New Year cheer is in short supply judging by the latest statements from European leaders. Germany’s chancellor Angela Merkel, France’s president Nicolas Sarkozy and Italy’s president Giorgio Napolitano all began the year by warning of more pain to come.
Merkel declared that “the next year will undoubtedly be more difficult than this one”. Sarkozy struck a similar note, describing 2012 as a year “full of risks”.
Napolitano was even bleaker. “Sacrifices are necessary to ensure the future of young people,” he said. “No one ... can today avoid the commitment to contribute to the clean-up of public finances in order to prevent the financial collapse of Italy.”
Their statements partly reflect a sense of panic in Europe’s ruling class. The global debt crisis has intensified and is threatening to tear apart the euro project.
There is also an ideological dimension. Merkel, Sarkozy and co are determined to restore the euro’s fortunes by pushing through a pan-European austerity programme.
They know those plans will create misery for millions of people. And they know that mass resistance could scupper them. That’s why they are so keen to present austerity as a necessary evil rather than a choice.
Italy is a case in point. European elites lost faith in the ability of former prime minister Silvio Berlusconi to run the country. They forced him to resign last November and replaced him with Mario Monti—an unelected “technocrat”.
Monti pushed a 30 billion euro austerity package through the Italian parliament at the end of last year. He claimed it would bring Italy back “from the edge of the precipice”.
The bond markets seemed to approve, cutting the price of short term loans to Italy by half.
But the markets are still nervous about Monti’s abilities to take on the working class. Now they want further “labour market flexibility” measures. Italy’s trade unions have promised to fight back.
Greece is already seeing what austerity means in practice. There have been shocking cases of desperate families putting their children into care because they could no longer afford to feed or clothe them.
But resistance in Greece is also gathering pace. The first strikes of the year started on Monday of this week. Doctors and pharmacists walked out against planned healthcare cuts. The doctors are set to strike for four days, treating emergency cases only.

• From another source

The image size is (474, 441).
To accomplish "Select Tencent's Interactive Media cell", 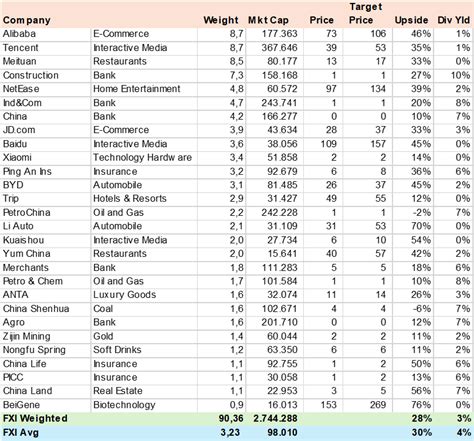I will click(144, 48).
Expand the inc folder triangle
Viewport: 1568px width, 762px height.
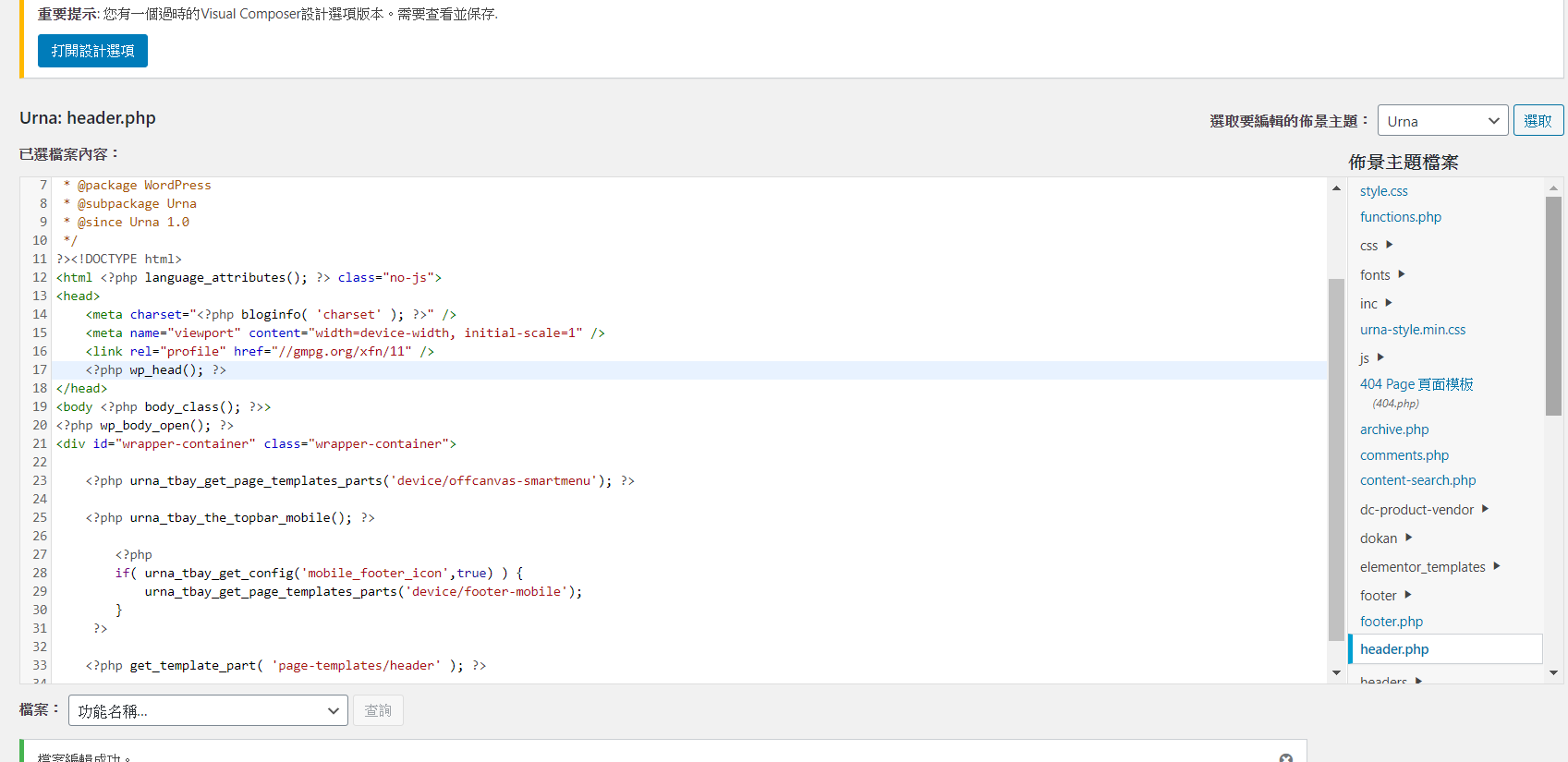pyautogui.click(x=1388, y=303)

Europe’s leaders are terrified at the prospect of Greek-style resistance spreading across the continent. This would derail the joint French and German plan to put a lid on the euro crisis by further centralising economic policies across the eurozone.

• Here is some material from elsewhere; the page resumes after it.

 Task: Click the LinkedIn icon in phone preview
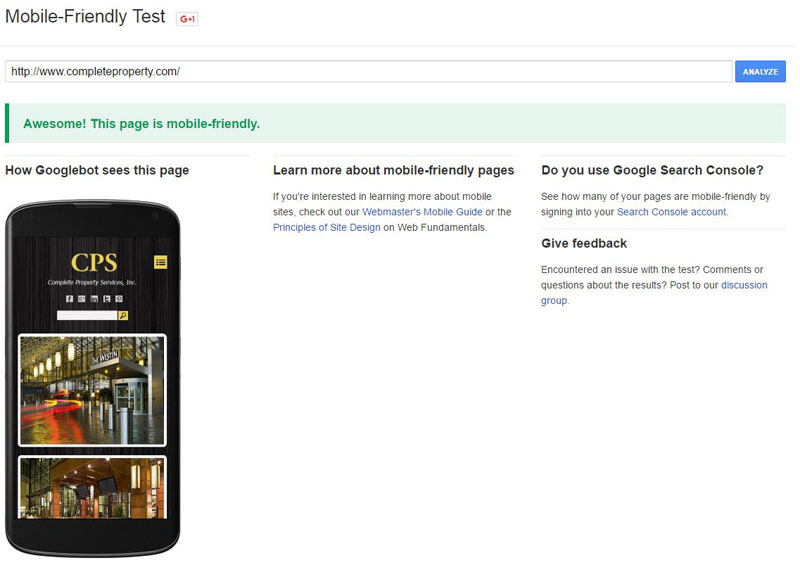94,299
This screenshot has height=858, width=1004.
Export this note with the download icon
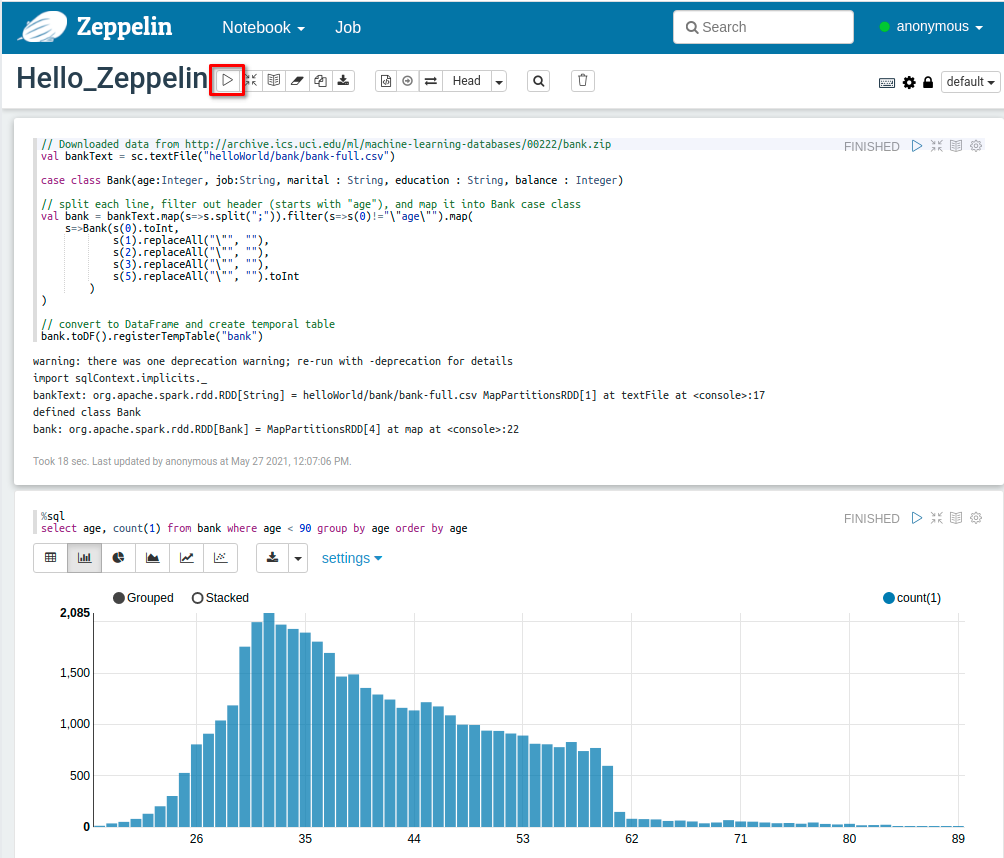343,81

This centralisation—billed as “fiscal union”—entrenches the power of Europe’s stronger economies. Economist John Grahl, writing in the Guardian, described it as “an authoritarian structure that would subject the weaker states to permanent and extremely intrusive surveillance”.
Here in Britain, David Cameron received a superficial boost in the polls when he used Britain’s veto against the fiscal union plans. But France and Germany are proceeding anyway. Cameron still wants to impose cuts too.
In his new year message, Cameron tried to justify his cuts by claiming they would offer “some protection from the worst of the debt storms now battering the eurozone”.
But Britain isn’t immune from the eurozone crisis.
Just before Christmas, credit ratings agency Moody’s issued a critical report into Britain’s sovereign (state) debt. It said the combination of Britain’s poor domestic economic outlook and the eurozone crisis threatened a downgrade of the government’s “triple A” credit rating.
The ruling class wants austerity as a “one size fits all” solution—and we need resistance in response.
In Britain the crucial front for that resistance is the mass strikes over public sector pensions. Building on those strikes is our surest means of making the ruling class, instead of our class, feel the pain for their crisis.